Defensive teams with an understanding of an attacker mindset are better equipped to anticipate malicious actions and utilize detection by pushing the enemy along a specific “trip wired” path. If successful, this can result in a strategic ambush. Such opportunities rely on well-tuned technology and rehearsed use cases.
Use cases constitute a set of rules that, when broken, notify the detection team of a security incident. They are used to monitor various log sources, and range in complexity:
It is not good practice to rely solely on the use cases provided as standard by monitoring technologies or on alerts driven by statistically anomalous behavior. Creating well-designed and bespoke use cases enables analysts to reliably detect attacker actions with a low signal-to-noise ratio and drive their investigation and containment.
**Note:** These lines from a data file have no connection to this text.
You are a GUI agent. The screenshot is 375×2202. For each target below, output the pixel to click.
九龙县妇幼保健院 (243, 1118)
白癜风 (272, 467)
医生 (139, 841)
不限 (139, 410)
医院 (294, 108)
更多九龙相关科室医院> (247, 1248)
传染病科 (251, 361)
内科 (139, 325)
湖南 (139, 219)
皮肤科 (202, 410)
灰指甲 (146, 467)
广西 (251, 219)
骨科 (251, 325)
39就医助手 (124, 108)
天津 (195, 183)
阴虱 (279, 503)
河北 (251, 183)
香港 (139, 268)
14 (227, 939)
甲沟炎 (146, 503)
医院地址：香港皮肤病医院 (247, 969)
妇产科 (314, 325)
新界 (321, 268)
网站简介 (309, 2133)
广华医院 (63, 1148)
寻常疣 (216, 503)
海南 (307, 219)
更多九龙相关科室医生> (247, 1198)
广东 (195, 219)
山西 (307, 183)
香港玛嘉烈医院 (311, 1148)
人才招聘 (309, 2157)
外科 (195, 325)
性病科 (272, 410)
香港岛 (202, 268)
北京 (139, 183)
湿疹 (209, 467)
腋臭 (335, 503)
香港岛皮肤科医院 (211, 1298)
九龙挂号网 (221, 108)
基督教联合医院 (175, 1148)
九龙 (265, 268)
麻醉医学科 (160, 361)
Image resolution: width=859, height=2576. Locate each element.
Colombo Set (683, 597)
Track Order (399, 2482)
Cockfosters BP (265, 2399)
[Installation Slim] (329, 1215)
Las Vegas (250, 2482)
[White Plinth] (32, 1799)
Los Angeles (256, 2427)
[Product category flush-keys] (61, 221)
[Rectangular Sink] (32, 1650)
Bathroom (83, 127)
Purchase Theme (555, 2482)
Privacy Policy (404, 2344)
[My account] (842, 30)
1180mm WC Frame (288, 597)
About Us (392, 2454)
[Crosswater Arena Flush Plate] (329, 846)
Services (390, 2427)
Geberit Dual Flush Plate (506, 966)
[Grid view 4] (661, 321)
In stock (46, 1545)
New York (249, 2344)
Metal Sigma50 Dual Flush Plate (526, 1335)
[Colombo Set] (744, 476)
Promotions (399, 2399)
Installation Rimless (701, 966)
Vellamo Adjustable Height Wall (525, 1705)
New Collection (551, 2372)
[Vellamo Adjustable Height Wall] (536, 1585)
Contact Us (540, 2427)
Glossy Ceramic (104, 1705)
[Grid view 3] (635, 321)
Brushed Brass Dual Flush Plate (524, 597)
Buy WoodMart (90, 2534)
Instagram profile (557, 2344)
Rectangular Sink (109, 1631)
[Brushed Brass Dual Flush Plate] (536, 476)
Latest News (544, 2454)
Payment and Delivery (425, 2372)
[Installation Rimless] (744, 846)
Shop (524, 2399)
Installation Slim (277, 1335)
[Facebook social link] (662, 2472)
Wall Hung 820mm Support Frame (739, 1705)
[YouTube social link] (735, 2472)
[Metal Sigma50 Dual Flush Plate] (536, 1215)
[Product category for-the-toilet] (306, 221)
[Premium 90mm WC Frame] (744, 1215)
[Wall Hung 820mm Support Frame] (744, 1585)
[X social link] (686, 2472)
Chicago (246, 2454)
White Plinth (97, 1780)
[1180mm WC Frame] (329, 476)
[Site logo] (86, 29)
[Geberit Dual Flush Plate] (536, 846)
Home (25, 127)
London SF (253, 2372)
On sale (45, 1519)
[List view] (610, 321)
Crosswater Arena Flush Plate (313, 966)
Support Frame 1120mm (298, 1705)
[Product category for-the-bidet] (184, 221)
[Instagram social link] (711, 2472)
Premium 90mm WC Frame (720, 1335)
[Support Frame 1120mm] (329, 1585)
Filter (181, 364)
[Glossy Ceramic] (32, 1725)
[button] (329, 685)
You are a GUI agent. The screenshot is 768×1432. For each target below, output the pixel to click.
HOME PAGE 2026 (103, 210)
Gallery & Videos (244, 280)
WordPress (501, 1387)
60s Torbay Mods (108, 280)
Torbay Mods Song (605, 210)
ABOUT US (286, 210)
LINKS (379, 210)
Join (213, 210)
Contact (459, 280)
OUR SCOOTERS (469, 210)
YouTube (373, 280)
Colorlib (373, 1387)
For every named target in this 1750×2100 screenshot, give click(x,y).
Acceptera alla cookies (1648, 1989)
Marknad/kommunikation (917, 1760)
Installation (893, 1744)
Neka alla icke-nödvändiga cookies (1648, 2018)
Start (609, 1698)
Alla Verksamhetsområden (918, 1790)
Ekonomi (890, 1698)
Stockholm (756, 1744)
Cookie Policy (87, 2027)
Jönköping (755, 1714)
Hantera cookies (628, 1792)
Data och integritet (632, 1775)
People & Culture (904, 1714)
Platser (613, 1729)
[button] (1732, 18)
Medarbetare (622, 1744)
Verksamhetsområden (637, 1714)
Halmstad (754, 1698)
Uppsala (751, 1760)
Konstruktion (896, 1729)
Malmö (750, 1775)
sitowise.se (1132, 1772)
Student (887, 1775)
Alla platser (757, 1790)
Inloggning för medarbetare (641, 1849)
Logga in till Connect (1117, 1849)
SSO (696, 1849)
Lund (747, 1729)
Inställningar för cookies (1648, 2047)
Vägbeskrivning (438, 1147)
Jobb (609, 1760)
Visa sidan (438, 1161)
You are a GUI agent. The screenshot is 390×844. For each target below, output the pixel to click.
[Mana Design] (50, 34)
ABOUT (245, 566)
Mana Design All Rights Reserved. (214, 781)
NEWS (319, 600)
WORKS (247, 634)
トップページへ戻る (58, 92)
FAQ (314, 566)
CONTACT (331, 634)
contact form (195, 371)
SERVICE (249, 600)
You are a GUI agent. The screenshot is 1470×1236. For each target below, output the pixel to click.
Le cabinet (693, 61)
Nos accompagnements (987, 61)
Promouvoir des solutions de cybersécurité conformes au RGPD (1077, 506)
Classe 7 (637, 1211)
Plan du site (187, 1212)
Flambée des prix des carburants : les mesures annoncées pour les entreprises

Effective use cases that alert security teams to incidents in need of immediate investigation or intervention result from a perception of high-potential, high-risk threats. Identifying the most likely adversaries, their motivations and TTPs inform use case design and documentation. This further provides analysts with the knowledge to succeed in future investigation and containment. A good use case will, for example, contextualize an alert in the lifecycle of an attack; analysts may then anticipate an attacker’s consequent actions and uncover further avenues of investigation.
Applying context to use cases also affirms the true meaning of an alert. For example, if an alert is triggered by an attempt to disable antivirus software, its meaning depends on the related host—triggered from a domain controller that alert is likely more critical than from a developer’s machine.
When deciding which detection technologies to deploy, the deployment location is just as important. If controls are placed only at the perimeter of your estate, for example, the scale of an attack may not be realized; a sophisticated attacker could quite easily bypass the perimeter without triggering an alert. For some organizations, the notion of a perimeter does not even truly exist, with the introduction of software-as-a-service (SaaS) platforms like Github, Slack, or Office 365. This approach alters the tactics and necessary mindset of analysts and defenders.
Deployment of detection and preventative controls throughout the whole estate realistically reflects the lifecycle of a modern attack. Lockheed Martin’s cyber kill chain acts as an effective guide when mapping controls to an attacker’s methodology. To detect modern attack techniques, organizations require a variety of log sources, including (but not limited to) endpoint detection (usually a software agent), network-level monitoring, and logs from pre-existing preventative controls, such as anti-virus.
Organizations considering detection in the cloud can also consider new opportunities for telemetry in these environments. Whatever the nuances of your environment, technology’s effectiveness depends on the human insight used to configure it and the experience gathered over time from using it.
Regular testing that simulates modern attack techniques will substantiate an organization’s defense measures against the ever-changing threats it faces. Outcome-based testing that emulates the attacks most likely to be deployed and affects the business help develop effective detection that demonstrates the return on investment. Once use cases have been proven to alert on the actions a reak attacker would perform, testing can be automated and repeated regularly to ensure a consistent level of detection over time. This will free up time for analysts, engineers, and testers to develop new and more complex use cases that detect attacker actions beyond existing automated alerts.